REPUBLIKA.CO.ID, JAKARTA – Lebih dari 22 ribu warga Gaza yang terluka akibat genosida Israel mengalami cedera yang dapat mengubah hidupnya. Menurut data dari Organisasi Kesehatan Dunia (WHO), mereka membutuhkan perawatan rehabilitasi jangka panjang, namun layanan untuk rehabilitasi tersebut sebagian besar tidak tersedia.
WHO melaporkan, sebagian besar korban tersebut kehilangan anggota tubuh akibat amputasi atau mengalami luka berat. Dan beberapa juga mengalami cedera tulang belakang, cedera otak traumatis, dan luka bakar serius.
“Angka-angka tersebut cukup mengejutkan,” kata Dr Richard Peeperkorn, perwakilan WHO untuk wilayah Palestina, seperti dilansir Euronews, Ahad (15/9/2024).
Perkiraan baru ini didasarkan pada laporan dari tim medis darurat di Gaza yang secara rutin melaporkan data ke WHO. Data ini dikumpulkan dari Januari hingga Mei, dan kemudian diekstrapolasi hingga akhir Juli, menurut Pete Skelton, penasihat rehabilitasi dalam keadaan darurat WHO.

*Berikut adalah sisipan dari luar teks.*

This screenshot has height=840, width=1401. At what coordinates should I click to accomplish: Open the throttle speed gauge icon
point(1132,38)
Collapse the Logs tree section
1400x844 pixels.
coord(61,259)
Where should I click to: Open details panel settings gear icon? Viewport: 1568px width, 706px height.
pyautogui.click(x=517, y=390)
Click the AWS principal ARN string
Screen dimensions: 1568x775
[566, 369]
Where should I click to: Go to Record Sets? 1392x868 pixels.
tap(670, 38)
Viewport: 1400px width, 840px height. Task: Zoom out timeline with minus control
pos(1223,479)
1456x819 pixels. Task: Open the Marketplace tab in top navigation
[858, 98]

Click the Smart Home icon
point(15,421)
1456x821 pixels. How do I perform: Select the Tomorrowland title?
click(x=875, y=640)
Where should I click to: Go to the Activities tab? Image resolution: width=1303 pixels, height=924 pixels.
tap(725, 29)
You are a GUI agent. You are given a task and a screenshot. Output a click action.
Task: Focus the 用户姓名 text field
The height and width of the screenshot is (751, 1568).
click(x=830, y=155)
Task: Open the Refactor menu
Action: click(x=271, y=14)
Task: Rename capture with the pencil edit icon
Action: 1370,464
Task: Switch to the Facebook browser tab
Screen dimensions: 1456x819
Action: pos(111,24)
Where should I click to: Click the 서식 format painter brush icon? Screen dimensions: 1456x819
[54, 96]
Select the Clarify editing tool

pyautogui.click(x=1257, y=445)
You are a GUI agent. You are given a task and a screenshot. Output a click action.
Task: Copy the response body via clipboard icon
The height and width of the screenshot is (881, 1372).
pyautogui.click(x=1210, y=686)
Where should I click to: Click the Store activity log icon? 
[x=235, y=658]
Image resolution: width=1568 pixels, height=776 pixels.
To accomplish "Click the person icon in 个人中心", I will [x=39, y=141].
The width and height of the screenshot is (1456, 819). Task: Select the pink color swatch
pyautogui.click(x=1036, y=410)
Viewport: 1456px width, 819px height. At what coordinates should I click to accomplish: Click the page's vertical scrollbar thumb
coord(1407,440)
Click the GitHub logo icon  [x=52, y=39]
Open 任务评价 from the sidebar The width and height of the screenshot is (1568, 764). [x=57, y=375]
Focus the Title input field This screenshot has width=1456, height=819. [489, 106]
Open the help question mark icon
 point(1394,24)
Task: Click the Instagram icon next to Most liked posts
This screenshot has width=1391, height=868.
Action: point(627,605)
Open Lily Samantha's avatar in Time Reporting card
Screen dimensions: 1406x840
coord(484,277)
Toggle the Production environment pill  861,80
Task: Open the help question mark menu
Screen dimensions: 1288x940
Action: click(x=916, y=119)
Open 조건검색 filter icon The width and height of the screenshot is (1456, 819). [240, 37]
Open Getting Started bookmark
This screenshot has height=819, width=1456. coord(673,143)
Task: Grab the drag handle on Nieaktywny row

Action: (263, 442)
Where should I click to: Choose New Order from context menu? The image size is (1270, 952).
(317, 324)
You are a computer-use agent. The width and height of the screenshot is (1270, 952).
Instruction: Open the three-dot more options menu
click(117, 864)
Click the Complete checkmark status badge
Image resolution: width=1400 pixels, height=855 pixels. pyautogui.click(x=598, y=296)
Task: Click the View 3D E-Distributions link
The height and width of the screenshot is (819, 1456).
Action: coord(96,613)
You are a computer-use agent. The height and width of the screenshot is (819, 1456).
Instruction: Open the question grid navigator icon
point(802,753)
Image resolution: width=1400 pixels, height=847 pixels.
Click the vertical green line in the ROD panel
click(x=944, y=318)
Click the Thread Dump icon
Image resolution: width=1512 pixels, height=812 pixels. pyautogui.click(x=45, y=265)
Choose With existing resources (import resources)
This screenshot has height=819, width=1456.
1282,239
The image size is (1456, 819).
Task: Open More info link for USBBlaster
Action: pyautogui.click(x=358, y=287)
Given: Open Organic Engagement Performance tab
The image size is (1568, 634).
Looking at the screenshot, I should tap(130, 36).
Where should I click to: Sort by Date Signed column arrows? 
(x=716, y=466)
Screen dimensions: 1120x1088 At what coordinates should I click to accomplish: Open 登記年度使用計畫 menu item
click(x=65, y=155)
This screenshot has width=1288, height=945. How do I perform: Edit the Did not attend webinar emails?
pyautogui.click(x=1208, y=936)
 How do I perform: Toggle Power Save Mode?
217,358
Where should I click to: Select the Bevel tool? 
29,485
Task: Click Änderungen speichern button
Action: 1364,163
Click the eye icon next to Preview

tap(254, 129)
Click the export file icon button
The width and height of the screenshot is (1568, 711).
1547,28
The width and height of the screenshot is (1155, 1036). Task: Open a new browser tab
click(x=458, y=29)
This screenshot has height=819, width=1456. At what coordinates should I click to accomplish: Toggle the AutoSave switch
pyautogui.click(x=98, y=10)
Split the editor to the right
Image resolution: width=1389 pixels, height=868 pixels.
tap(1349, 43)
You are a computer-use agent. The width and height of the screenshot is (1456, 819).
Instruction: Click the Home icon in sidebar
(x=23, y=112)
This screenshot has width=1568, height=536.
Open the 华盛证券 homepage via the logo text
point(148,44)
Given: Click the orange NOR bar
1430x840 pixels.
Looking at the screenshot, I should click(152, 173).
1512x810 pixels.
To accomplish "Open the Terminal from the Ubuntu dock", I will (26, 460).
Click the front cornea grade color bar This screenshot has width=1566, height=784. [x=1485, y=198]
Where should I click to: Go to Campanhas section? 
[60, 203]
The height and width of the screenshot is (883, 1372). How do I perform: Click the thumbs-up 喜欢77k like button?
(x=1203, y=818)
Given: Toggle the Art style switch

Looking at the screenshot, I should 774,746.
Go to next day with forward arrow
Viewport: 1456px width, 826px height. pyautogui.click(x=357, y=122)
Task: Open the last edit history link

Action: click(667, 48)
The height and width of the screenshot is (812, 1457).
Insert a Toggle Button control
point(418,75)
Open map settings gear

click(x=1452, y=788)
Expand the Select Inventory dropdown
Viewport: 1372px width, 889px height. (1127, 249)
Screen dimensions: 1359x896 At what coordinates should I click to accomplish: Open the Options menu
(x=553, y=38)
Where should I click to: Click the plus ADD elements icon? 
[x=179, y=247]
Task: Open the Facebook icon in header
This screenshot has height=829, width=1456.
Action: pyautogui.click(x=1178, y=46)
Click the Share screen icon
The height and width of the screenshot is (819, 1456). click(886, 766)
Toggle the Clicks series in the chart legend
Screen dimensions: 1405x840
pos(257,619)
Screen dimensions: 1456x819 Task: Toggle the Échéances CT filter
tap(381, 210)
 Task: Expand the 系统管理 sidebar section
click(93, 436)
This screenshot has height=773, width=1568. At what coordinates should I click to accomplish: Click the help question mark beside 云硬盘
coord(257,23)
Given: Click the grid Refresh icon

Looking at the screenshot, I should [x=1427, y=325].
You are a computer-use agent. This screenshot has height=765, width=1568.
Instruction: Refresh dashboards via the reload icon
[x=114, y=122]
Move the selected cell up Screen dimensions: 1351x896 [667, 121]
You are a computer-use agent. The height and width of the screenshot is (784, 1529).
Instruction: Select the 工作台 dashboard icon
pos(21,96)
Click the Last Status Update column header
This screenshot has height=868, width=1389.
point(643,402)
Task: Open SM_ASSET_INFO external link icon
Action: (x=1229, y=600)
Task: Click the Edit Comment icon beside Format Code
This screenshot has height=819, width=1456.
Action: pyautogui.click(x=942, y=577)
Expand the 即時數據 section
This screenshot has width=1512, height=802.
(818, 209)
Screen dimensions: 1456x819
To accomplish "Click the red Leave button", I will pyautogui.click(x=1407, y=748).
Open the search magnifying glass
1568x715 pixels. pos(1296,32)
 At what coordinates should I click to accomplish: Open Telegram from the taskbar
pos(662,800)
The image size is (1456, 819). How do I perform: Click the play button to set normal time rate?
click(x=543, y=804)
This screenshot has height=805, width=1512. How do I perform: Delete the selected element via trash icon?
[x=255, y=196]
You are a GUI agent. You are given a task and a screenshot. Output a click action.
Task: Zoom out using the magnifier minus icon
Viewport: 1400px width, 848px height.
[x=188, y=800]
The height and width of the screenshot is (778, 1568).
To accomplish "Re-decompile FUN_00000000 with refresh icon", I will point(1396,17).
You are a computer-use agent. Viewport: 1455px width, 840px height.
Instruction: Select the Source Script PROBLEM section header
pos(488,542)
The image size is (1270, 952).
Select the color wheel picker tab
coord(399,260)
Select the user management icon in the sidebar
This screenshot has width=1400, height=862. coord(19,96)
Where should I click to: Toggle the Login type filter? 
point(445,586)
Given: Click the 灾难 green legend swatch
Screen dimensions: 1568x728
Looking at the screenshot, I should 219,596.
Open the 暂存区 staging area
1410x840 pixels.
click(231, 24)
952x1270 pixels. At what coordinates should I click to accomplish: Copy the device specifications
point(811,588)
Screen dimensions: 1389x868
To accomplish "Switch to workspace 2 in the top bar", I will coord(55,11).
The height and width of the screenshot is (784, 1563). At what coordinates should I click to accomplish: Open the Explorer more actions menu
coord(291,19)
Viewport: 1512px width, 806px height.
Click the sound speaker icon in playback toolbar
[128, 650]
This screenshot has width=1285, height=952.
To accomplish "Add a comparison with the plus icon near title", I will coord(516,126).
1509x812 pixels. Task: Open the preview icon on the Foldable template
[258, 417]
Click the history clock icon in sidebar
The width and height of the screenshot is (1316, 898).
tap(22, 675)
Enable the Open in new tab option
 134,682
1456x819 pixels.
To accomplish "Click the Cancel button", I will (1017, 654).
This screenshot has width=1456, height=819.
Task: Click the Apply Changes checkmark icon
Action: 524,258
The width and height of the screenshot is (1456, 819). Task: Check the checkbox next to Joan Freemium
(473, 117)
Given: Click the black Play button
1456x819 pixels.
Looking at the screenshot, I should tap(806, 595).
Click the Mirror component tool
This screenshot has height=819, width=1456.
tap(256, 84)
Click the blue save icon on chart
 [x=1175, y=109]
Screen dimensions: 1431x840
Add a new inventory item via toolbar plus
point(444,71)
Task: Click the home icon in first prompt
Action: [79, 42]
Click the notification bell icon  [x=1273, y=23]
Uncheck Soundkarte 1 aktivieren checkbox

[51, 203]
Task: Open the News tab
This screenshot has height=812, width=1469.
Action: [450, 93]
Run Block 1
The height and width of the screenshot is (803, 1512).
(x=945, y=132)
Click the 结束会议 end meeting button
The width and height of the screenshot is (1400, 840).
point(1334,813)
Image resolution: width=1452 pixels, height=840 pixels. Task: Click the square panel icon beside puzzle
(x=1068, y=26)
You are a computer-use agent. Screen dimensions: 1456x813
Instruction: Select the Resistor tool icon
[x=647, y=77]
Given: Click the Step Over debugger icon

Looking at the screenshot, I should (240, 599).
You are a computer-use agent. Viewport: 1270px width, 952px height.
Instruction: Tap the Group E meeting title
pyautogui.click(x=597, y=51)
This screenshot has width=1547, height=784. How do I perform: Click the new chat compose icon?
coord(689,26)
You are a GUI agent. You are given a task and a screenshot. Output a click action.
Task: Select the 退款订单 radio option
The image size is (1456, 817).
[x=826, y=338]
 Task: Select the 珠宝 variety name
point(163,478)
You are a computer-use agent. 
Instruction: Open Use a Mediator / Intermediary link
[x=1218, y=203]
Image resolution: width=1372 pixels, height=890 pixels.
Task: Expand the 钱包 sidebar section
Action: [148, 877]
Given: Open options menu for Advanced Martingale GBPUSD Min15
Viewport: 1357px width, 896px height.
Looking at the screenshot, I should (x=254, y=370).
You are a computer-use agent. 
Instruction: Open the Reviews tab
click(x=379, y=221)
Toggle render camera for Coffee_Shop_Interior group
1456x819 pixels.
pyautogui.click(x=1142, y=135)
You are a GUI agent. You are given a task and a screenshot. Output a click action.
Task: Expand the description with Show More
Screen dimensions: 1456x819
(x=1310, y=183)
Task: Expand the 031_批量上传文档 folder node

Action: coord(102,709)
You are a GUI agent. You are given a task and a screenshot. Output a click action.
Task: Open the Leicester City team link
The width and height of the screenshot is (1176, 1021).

Peeperkorn mengatakan bahwa kehancuran sistem kesehatan Gaza telah menyulitkan para korban luka untuk mendapatkan perawatan medis yang memadai, baik untuk cedera akut maupun rehabilitasi.
Sebanyak 17 dari 36 rumah sakit di Gaza kini hanya beroperasi sebagian, dan layanan medis sering tidak dapat diakses karena kekurangan staf, kerusakan bangunan, kurangnya perawatan spesialis, serangan, serta perintah evakuasi.
Laporan tersebut mengindikasikan bahwa hanya 13 persen dari kebutuhan kursi roda, kruk, dan peralatan rehabilitasi lainnya yang telah terpenuhi. Itu tidak termasuk warga Gaza yang sudah memiliki kondisi disabilitas – hanya mereka yang terluka sejak eskalasi konflik tahun lalu.
“Kami telah kehilangan semua layanan rehabilitasi rawat inap karena konflik,” kata Skelton, seraya menambahkan bahwa WHO sedang berupaya untuk memasok kursi roda dan kruk ke Gaza pekan ini.
WHO juga mencatat bahwa hingga pertengahan Mei, 39 fisioterapis telah terbunuh di Gaza.
Otoritas kesehatan Palestina mengatakan bahwa lebih dari 40 ribu tewas di Gaza selama 11 bulan perang yang diwarnai dengan pengeboman dan serangan darat oleh Israel.
Selain gencatan senjata, Peeperkorn menyerukan pembentukan koridor medis yang memungkinkan pasokan kesehatan dan kemanusiaan masuk ke Gaza, serta mengevakuasi korban luka berat ke negara lain.
“Kami membutuhkan sistem yang lebih terorganisir dan berkelanjutan, bukan pendekatan yang bersifat ad hoc,” kata Peeperkorn.